GRC Memorandum on Qualified Nonrecourse Financing and Regulations


TO: Government Relations Committee

FROM: Tony M. Edwards

DATE: August 7, 1998

RE: Success with the "at risk" regulations

You may recall that almost exactly a year ago, the Internal Revenue Service ("IRS") published proposed regulations meant to liberalize the application of the antiquated "at risk" rules. While the at risk provisions limit a taxpayer's ability to offset losses against other sources of income, the more important issue to partners in UPREITs and DownREITs generally is the requirement to have a positive basis for at-risk purposes in addition to a maintaining positive basis in his partnership interest. A partner can include qualified nonrecourse indebtedness in his at-risk basis.

Gary Cutson of PricewaterhouseCoopers chaired a task force to prepare a detailed submission, and we received helpful comments from Bill Bonn of Beacon Capital Partners, Jamie Canup of McGuire Woods, Prentiss Feagles of Hogan & Hartson, Mike Frankel of PricewaterhouseCoopers, Art Greenberg of Equity Group Investments and Lary Wolf of Roberts & Holland. The full submission (dated November 18) is found in the legal/legislative area of NAREIT's members only section at

On August 3, 1998, the IRS released final regulations on the definition of "qualified nonrecourse indebtedness" under the at-risk provisions. I am pleased to report that the IRS acted favorably on NAREIT's comments in finalizing the regulations, and thanks again to Gary Cutson, who substantially prepared the below summary of the final regulations. We are grateful to the Treasury Department and the IRS for adopting more flexible rules in this area. Note that NAREIT supports the repeal of the "at risk" rules as they apply to real estate because they were rendered obsolete and duplicative when Congress enacted the passive loss rules in 1986.
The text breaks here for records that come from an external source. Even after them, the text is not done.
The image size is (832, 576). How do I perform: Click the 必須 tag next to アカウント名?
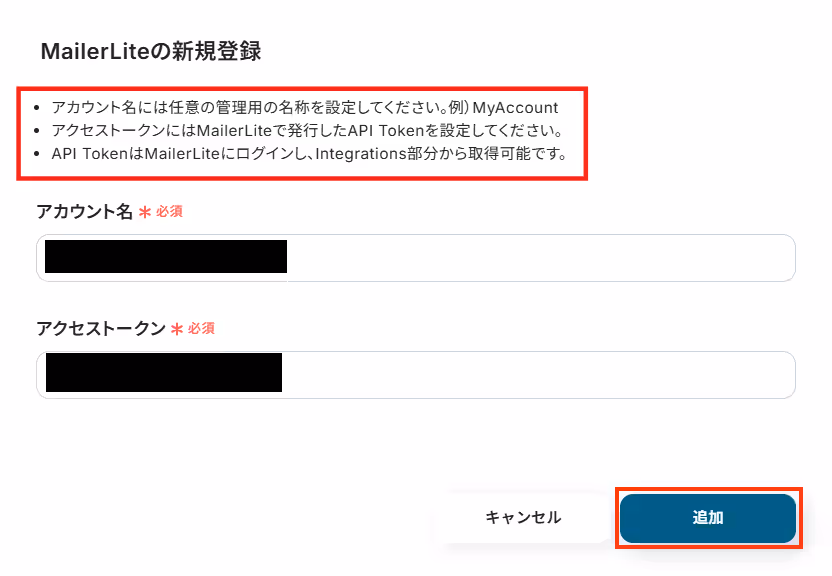coord(169,212)
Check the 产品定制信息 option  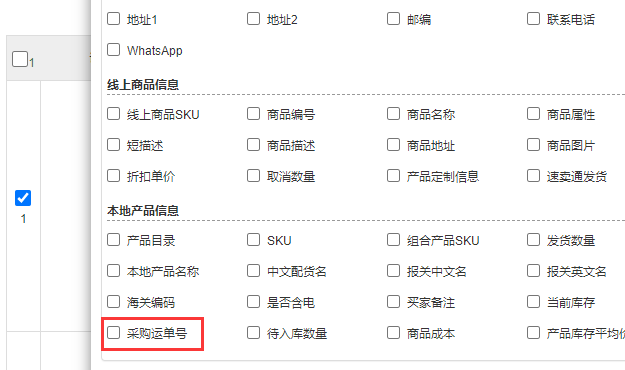pyautogui.click(x=393, y=176)
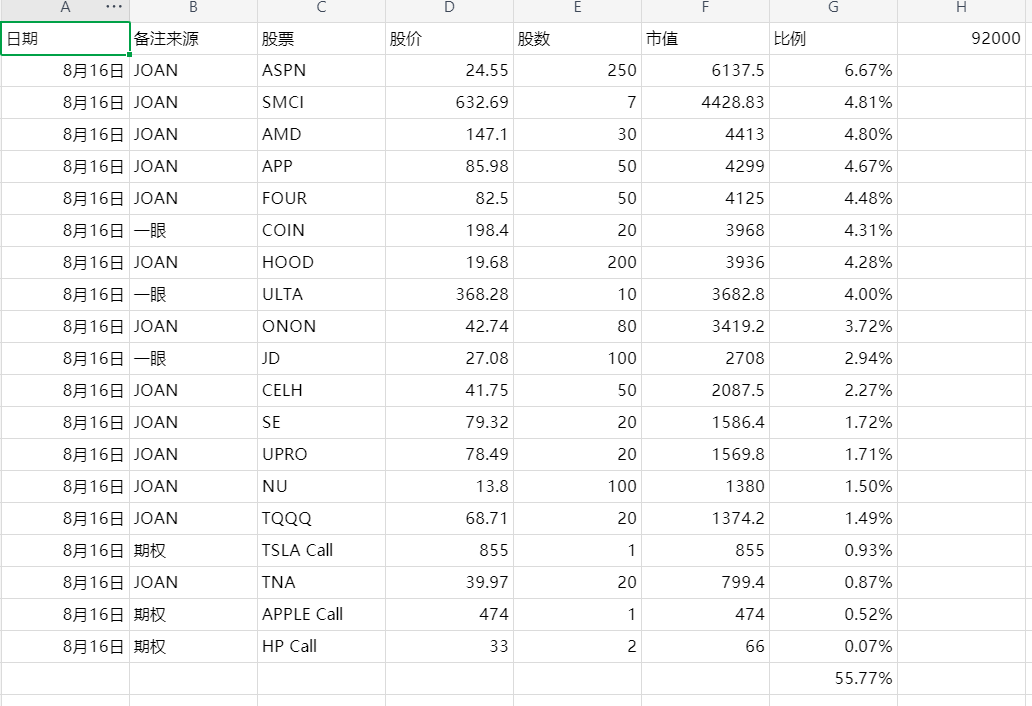1032x706 pixels.
Task: Click the SMCI price cell 632.69
Action: 449,103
* The final regulations clarify the concept of "secured by real property." Agreeing with NAREIT's comments, the regulations do not require a mortgage on the property.

* NAREIT suggested that qualified nonrecourse financing should be able to be secured by additional personal property, rather than "solely" by real property (and incidental personal property), as possibly suggested by legislative history. Under the final regulations, the partnership can hold up to 10% of the value of its gross assets in personal property beyond personal property which is incidental to holding real property. In many cases, the 10% allowance will be adequate, but partnerships may have to be careful about taking back notes from the sale of properties.

* The proposed regulations would have been effective for financing incurred on or after the date the final regulations were published in the Federal Register, and NAREIT asked for an elective effective date. While the final regulations apply to financing incurred on or after August 4, 1998, the taxpayer can elect to apply them to existing debt. The regulations do not specify whether the partnership or the partner makes that election or how it is made. Presumably, the partnership will make it since the partnership classifies the liabilities on the Schedule K-1s.

* As requested by NAREIT, the final regulations apply a look-through approach to ownership of lower tier partnerships.

* If debt is partially guaranteed by a person other than the partnership, the nonrecourse portion may qualify. The regulations permit multiple partnerships to be liable if the partnerships are the only persons that are liable.

The definition of a "qualified lender" remains a significant issue in meeting the requirements for qualified nonrecourse debt in public debt offerings. (The issue was beyond the scope of these regulations.) Among other things, a qualified lender must be "regularly and actively engaged in the business of lending money." The IRS released private letter rulings earlier this year ruling favorably on the issue where the offering was made through underwriters who sold the debt to investors who were qualified lenders. The partnership committed to register the debt within 135 days of issuance. Prior to registration the debt was generally restricted to transfer to other qualified lenders. After registration, the restrictions expired. See PLRs 9815001 (November 6, 1997) and 9815022 (December 23, 1997).